PAGE EXCERPT →
- Opening Delimiter -
There were consequences to shattering the glass ceiling with my head: cracking my own skull was one of them. Eventually, though, I healed and moved on—even changed careers—putting it all behind. Or so I thought.

In the early 80s, dressed in a pinstripe suit, the bow at my collar mimicking my male colleagues' ties, I was clawing my way up the corporate ladder in a men's world steeped in misogyny, official gender discrimination, and corporate-endorsed sexual harassment. My first boss at Redbook magazine didn't even know I had children. After outshining my twenty male colleagues in annual revenues for the second year running (while earning half their salaries because "you have a husband,") I hung a photograph of my little girls on my office wall. "We don't hire mothers," my boss said upon spotting the photograph. Promoting a woman to management had never been considered before and now, with the revelation of my children's existence, I was out of the running for good. The irony that Redbook magazine targeted young mothers was lost on our management. Even our Editor-in-Chief was an aging man who advised millions of young women each month how to manage home, kitchen, and children. The underlying editorial assumption was that wives' sole reason to work—feminists were yet to convince the establishment that being a homemaker was "work"—was due to their husbands' failure to provide.
- Closing Delimiter -
DATA LISTING →
- Opening Delimiter -
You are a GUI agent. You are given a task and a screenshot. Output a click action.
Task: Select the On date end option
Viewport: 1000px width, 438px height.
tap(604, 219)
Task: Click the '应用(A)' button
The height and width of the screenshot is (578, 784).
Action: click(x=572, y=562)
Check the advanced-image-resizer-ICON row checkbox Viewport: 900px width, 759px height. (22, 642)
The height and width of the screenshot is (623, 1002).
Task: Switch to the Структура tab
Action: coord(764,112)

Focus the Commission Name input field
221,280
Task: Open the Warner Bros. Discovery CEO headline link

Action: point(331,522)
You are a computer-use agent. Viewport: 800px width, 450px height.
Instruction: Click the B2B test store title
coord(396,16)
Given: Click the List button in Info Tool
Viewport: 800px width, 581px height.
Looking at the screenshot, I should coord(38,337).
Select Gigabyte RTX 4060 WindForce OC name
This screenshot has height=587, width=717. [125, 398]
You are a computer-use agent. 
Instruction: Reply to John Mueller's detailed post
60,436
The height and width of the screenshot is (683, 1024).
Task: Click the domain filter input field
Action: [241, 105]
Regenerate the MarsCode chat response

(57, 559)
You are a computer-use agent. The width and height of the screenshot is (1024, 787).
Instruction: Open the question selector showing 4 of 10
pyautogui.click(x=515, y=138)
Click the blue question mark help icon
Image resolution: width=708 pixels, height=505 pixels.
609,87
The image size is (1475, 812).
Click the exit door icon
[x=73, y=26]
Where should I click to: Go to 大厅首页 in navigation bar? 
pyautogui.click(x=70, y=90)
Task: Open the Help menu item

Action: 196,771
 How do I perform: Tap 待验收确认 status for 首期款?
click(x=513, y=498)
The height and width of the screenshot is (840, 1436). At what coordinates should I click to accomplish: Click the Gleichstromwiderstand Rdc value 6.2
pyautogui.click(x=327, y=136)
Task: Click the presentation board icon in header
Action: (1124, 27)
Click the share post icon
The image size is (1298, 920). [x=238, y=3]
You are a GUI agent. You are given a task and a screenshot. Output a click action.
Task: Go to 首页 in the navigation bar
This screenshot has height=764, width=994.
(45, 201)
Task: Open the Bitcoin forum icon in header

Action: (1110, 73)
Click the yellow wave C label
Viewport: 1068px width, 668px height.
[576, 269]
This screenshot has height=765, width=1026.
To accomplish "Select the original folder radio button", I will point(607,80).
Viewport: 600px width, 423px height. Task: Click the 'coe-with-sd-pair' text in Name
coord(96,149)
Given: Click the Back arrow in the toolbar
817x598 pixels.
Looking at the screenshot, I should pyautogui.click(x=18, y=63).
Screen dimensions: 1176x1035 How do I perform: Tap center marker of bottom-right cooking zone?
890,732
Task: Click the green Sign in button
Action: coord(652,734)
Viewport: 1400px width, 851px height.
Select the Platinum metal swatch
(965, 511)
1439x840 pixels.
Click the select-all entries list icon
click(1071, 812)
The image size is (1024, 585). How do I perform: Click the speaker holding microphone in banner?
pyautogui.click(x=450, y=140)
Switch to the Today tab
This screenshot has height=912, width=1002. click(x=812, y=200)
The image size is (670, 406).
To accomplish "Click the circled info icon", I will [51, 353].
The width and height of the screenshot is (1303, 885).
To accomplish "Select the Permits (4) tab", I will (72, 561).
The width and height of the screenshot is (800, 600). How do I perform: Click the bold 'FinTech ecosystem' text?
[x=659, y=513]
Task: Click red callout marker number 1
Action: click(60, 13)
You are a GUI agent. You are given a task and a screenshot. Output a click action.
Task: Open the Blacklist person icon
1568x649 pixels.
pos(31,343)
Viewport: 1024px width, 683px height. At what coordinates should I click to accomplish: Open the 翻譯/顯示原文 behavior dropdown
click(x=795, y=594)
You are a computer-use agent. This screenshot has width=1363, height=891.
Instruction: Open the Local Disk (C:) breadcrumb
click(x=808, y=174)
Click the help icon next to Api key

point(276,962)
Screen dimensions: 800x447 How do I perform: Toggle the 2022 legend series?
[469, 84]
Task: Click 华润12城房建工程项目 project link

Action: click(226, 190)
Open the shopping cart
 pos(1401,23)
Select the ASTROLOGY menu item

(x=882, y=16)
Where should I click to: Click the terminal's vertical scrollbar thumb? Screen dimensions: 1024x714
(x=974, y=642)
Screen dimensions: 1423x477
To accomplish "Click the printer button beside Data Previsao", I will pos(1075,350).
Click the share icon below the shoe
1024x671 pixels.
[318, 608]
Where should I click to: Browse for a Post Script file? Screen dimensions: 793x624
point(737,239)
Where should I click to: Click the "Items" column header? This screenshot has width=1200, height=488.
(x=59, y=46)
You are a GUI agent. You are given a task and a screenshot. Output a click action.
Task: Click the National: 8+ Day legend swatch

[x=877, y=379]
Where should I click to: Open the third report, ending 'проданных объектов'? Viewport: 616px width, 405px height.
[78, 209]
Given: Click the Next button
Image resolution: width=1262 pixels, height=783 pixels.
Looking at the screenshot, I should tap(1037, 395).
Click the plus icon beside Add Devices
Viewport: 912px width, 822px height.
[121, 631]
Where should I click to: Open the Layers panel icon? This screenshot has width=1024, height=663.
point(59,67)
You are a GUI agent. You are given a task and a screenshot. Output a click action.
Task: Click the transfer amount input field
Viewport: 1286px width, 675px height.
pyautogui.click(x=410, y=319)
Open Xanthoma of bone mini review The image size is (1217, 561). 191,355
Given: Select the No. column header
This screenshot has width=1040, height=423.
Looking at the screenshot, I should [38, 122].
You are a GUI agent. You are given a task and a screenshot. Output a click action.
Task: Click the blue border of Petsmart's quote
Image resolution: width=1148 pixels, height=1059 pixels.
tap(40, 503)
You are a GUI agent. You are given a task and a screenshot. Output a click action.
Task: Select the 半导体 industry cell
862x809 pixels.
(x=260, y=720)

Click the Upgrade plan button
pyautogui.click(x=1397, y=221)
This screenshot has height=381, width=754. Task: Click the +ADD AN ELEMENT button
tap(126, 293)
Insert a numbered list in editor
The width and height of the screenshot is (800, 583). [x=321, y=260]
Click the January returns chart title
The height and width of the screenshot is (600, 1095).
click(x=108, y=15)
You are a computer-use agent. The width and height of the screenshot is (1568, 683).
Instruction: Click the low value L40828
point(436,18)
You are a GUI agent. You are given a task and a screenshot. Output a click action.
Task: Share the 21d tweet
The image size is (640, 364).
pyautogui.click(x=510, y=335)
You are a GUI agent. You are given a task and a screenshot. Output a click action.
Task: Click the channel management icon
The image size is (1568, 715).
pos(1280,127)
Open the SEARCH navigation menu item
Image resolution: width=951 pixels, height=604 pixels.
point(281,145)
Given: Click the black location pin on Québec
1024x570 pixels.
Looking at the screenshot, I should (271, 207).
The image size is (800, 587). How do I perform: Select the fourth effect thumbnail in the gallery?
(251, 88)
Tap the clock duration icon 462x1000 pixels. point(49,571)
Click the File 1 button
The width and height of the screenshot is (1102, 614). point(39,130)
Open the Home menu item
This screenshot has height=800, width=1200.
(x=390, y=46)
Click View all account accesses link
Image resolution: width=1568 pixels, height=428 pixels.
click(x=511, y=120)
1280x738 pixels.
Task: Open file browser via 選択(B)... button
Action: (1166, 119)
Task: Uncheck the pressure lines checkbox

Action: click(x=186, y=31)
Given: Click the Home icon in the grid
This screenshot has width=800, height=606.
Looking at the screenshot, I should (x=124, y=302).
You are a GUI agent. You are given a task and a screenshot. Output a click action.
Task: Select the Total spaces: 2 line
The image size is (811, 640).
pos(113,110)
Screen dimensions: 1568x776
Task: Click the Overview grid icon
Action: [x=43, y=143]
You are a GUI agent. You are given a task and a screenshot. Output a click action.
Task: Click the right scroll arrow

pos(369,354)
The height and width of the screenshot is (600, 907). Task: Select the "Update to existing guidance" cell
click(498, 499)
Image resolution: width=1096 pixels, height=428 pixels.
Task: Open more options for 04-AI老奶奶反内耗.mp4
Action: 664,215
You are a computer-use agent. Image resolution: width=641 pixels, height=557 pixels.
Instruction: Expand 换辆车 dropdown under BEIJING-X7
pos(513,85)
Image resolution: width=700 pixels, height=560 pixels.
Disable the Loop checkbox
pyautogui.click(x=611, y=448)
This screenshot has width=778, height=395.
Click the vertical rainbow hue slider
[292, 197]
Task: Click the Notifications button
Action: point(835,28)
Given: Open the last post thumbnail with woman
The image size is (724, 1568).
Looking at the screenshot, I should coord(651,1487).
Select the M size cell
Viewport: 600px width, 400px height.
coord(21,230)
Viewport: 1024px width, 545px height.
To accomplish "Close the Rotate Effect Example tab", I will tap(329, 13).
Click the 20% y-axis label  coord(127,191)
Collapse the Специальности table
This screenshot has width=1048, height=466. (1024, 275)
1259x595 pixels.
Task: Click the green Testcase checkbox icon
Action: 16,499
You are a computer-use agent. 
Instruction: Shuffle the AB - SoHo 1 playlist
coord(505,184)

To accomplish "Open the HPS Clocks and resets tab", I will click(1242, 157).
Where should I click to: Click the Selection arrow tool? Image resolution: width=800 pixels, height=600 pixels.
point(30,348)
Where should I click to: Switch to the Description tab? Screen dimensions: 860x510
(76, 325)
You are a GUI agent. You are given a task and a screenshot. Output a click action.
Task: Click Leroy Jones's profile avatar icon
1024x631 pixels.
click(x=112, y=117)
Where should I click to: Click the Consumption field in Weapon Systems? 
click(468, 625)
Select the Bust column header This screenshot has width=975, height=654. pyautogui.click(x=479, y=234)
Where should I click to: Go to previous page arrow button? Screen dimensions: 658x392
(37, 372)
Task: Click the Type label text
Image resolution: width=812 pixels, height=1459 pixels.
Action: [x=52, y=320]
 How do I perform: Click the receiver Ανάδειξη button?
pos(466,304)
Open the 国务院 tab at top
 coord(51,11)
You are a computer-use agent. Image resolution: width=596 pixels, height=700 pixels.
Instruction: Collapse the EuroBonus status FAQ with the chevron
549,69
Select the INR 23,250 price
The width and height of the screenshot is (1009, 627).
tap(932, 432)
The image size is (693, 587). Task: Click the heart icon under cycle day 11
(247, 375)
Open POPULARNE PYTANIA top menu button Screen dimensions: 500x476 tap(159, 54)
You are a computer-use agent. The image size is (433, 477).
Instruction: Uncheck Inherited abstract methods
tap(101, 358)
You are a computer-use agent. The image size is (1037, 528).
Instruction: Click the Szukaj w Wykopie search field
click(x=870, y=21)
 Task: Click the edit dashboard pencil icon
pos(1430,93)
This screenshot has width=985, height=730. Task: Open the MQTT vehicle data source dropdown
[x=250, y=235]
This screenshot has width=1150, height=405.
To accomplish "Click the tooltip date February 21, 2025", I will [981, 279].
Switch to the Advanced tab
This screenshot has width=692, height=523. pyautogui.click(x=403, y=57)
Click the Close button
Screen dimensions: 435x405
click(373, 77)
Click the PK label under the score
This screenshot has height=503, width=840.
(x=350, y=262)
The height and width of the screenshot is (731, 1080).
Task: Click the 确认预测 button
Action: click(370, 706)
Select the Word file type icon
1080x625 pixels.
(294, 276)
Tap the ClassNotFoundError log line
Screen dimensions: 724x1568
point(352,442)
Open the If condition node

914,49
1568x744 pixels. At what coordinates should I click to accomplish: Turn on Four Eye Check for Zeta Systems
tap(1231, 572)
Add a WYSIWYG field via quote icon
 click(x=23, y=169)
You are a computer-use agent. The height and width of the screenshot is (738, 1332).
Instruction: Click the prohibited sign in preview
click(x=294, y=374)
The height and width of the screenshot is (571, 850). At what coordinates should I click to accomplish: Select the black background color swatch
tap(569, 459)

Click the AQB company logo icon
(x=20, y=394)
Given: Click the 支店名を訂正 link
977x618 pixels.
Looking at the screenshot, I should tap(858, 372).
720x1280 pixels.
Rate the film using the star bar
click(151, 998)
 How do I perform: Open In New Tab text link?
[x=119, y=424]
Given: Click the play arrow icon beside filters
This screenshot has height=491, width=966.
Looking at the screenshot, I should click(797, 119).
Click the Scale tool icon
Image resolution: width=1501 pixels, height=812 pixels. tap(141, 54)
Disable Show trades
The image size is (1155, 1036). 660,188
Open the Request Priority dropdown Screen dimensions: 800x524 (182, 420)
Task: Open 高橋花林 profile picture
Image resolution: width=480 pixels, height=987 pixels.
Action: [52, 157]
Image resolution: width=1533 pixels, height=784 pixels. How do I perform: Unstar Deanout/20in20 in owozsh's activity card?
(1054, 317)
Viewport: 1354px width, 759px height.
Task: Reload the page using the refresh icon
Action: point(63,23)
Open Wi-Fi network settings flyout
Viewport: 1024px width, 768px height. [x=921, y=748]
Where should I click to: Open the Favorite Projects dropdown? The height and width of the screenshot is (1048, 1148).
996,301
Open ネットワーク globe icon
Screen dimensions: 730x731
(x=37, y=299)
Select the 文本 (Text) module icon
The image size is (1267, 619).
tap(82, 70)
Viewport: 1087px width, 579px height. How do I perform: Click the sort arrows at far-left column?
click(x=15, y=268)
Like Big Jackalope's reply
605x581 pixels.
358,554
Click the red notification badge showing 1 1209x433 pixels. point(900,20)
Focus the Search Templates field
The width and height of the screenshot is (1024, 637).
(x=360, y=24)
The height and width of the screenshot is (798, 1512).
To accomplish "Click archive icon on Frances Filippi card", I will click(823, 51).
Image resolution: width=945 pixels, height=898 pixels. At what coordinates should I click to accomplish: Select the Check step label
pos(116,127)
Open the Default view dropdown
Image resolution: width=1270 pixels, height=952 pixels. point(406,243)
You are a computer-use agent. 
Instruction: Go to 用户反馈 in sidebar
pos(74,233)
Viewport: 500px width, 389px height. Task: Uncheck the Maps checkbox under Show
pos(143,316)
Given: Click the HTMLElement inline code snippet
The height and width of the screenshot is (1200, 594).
- Closing Delimiter -
EXERCISE GOAL → Resume the account of working at Redbook magazine in the early 80s, picking up after its final sentence.

RESULT →
My daily commute from our suburban Long Island home to New York City added to the hours I was absent from home. Even as my husband Ron shouldered much of the household responsibilities, including the care for the two little girls I brought into the marriage, he had an office to run and a daughter and a son of his own to shuttle about. I needed a live-in housekeeper to manage our life as a combined family. I needed a wife.

Enter Malaya. After a string of failed housekeepers, Malaya responded to my newspaper ad. A middle-aged spinster from South Africa, where her Filipino origins with the lightest tinge of African blood marked her as "colored," she had arrived in the United States ten years before with one family, and had spent the recent six years with another. From the moment she entered our home, dressed in an off-white skirt suit, I liked the broad face that seemed to have been made of hard rubber. The delighted smile bunching up her cheeks as her gaze followed my preschooler who'd need most of her attention, sealed our agreement.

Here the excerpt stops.